6) Na hoti kiñci: to have no attachment to the perception of existence

But sakiñcanaṃ is sometimes contrasted with na hoti kiñci:

• How pleasant it is, for one who na hoti kiñci… See how they are troubled, those who are sakiñcanaṃ
sukhaṃ vata tassa na hoti kiñci… sakiñcanaṃ passa vihaññamānaṃ (Ud.13)

According to this, na hoti kiñci is equivalent to akiñcanā, implying that, like kiñcana, kiñci can also mean ‘attachment to the perception of existence.’ Thus the quote can be translated like this:

• How pleasant it is, for one with no attachment to the perception of existence, who has mastered the teaching, who is learned. See how they are troubled, those who are attached to the perception of existence.
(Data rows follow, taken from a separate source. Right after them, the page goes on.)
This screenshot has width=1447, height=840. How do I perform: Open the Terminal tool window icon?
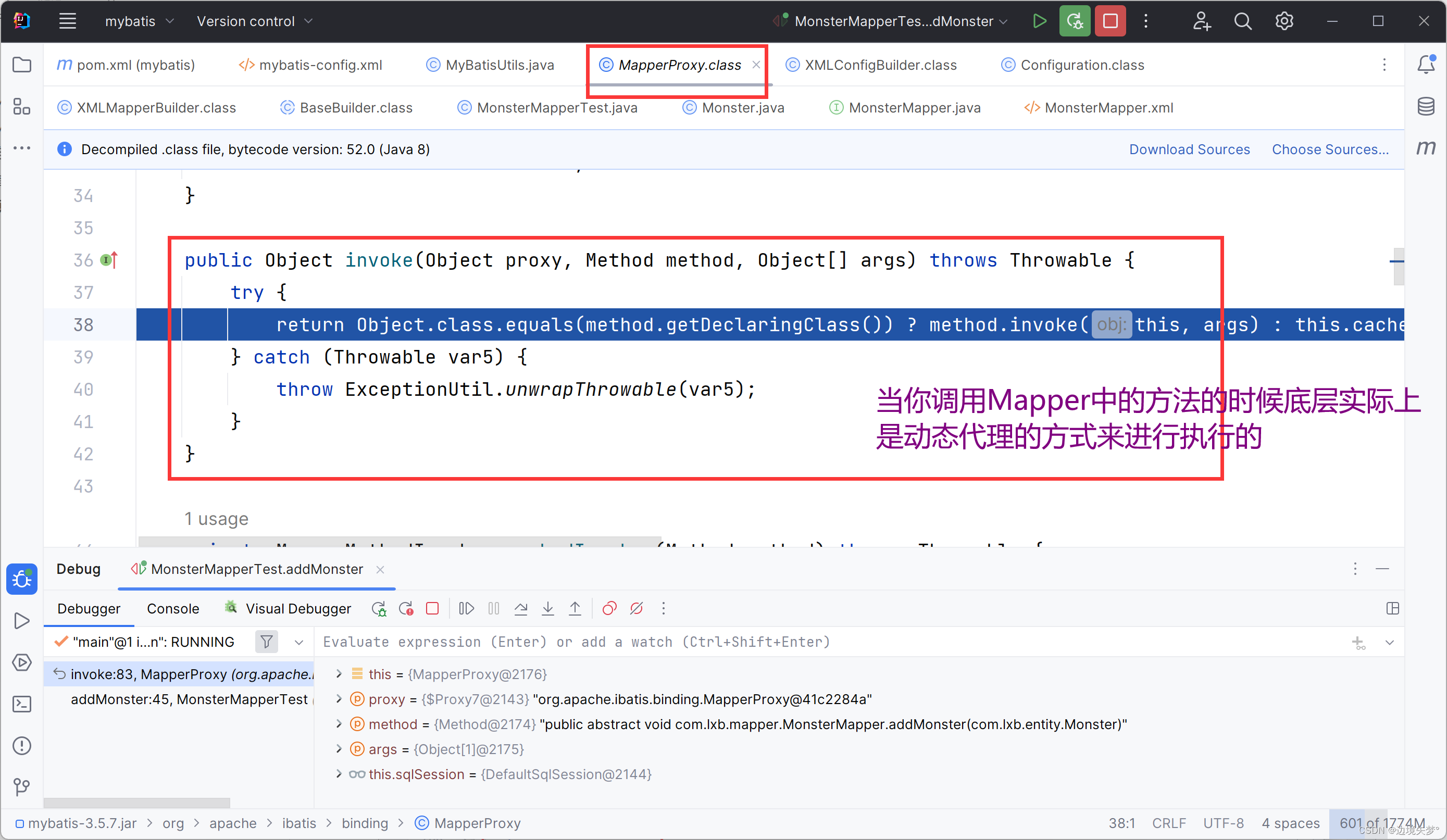pyautogui.click(x=22, y=704)
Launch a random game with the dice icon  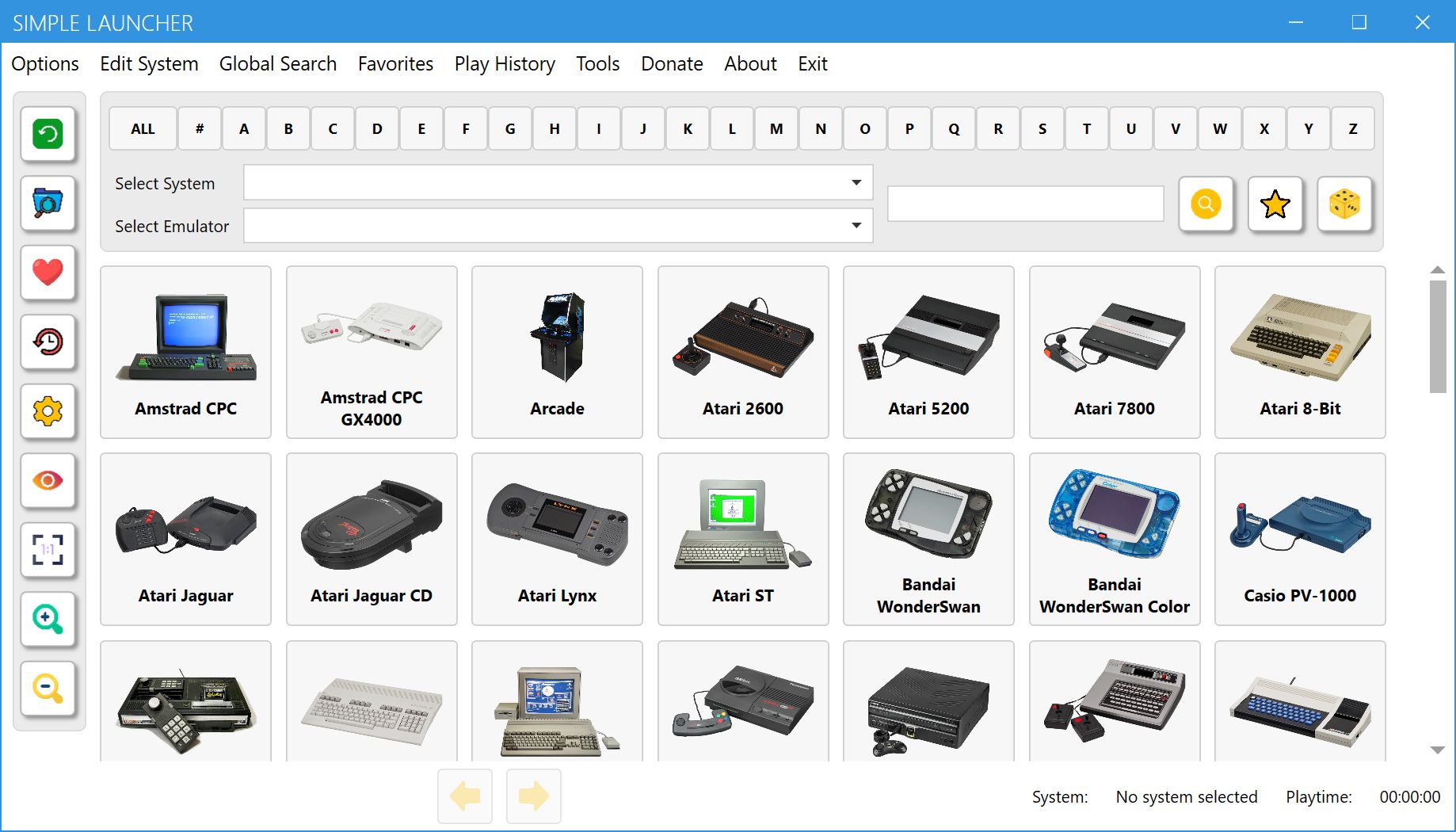[1345, 204]
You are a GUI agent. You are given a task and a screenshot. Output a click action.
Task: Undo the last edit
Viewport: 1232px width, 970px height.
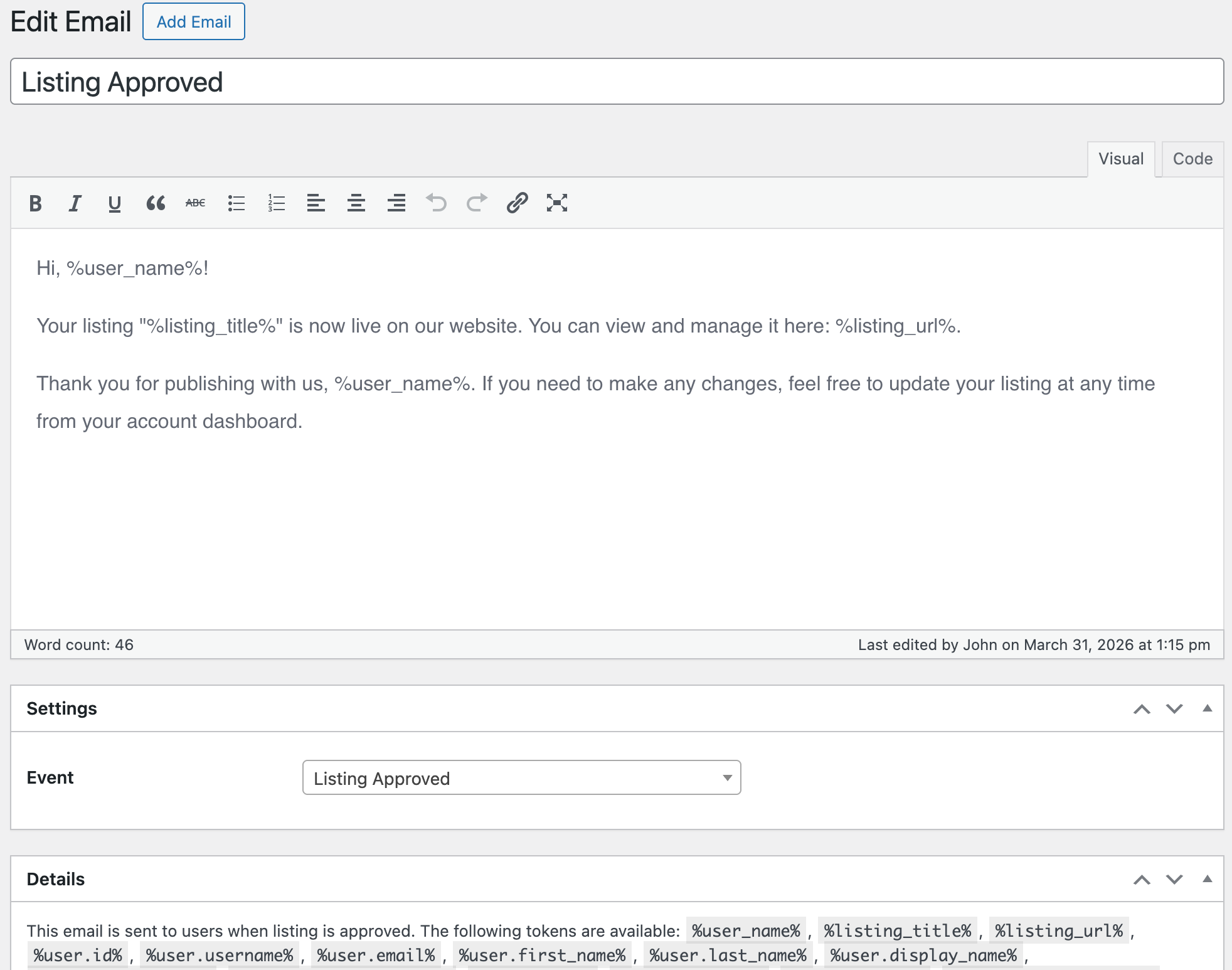coord(436,203)
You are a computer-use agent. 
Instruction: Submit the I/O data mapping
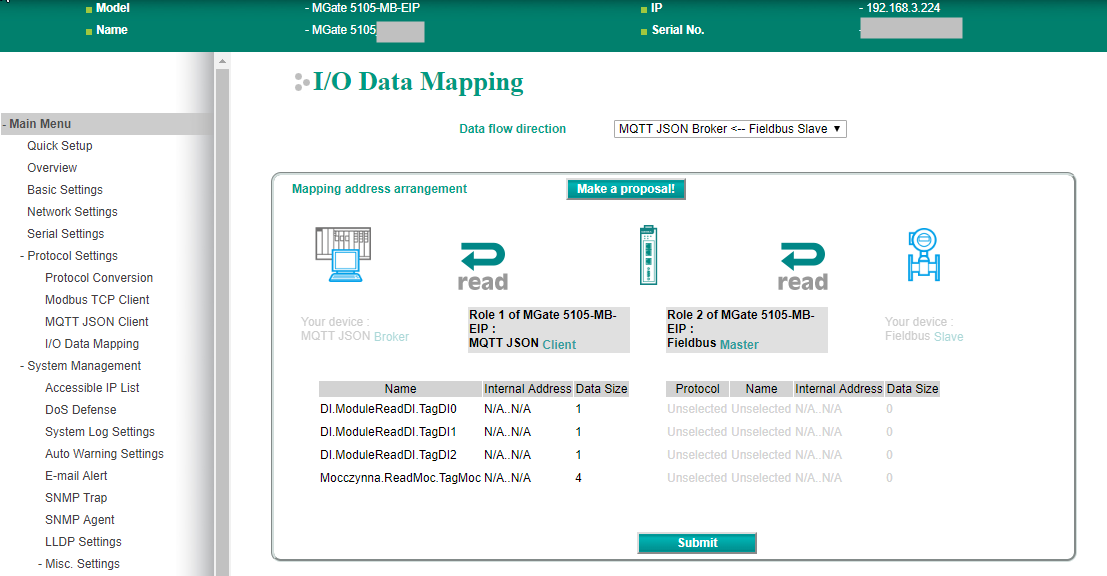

Man is emotionally bound to man.
☸ Sukhaṃ vata tassa na hoti kiñci saṅkhātadhammassa bahussutassa
Sakiñcanaṃ passa vihaññamānaṃ jano janasmiṃ paṭibaddharūpo ti
(Ud.13).

Illustrations: kiñcanaṃ, kiñci

Illustration: sakiñcano, attached to the perception of existence; akiñcanaṃ liberated from the perception of existence

I do not call one a Brahman due to one’s birth from a particular womb, or due to having arisen from a particular mother.
Na cāhaṃ brāhmaṇaṃ brūmi yonijaṃ mattisambhavaṃ

If he is attached to the perception of existence, (one who nonetheless regards himself a Brahman) is simply a snob.
Bhovādi nāma so hoti sace hoti sakiñcano

But one who is liberated from the perception of existence, free of grasping, he is what I call a Brahman.
☸ Akiñcanaṃ anādānaṃ tamahaṃ brūmi brāhmaṇaṃ (Sn.v.620; Dh.v.396).

Illustration: natthi kiñcī, there is (nowhere) anything at all

The state of awareness of nonexistence can be known, where one perceives that there is (nowhere) anything at all
natthi kiñcī ti ākiñcaññāyatanaṃ neyyan ti (M.1.293).

Illustration: natthi kiñcanaṃ, there is (nowhere) anything at all

The world (of beings), fettered by undiscernment of reality, appears truly fit-for-purpose.
Mohasambandhano loko bhabbarūpo va dissati

… For the fool tethered by attachment and blanketed in darkness
Upadhisambandhano bālo tamasā parivārito

… it indeed seems eternal, but for one who sees (the nature of reality), there is (nowhere) anything at all.
Sassato-r-iva khāyati passato natthi kiñcanaṃ ti (Ud.79).

Illustration: natthi kiñcanaṃ, there is (nowhere) anything at all; akiñcanaṃ liberated from the perception of existence

A person for whom there is (nowhere) anything at all in either the past, the future, or the present,
Yassa pure ca pacchā ca majjhe ca natthi kiñcanaṃ

Who is liberated from the perception of existence, free of grasping, he is what I call a Brahman.
Akiñcanaṃ anādānaṃ tamahaṃ brūmi brāhmaṇaṃ (Sn.v.645).

Illustration: natthi kiñcanaṃ, there is (nowhere) anything at all

For one who has mastered craving, for one who knows and sees (the nature of reality), there is (nowhere) anything at all.
Paṭividdhā taṇhā jānato passato natthi kiñcanaṃ ti (Ud.80).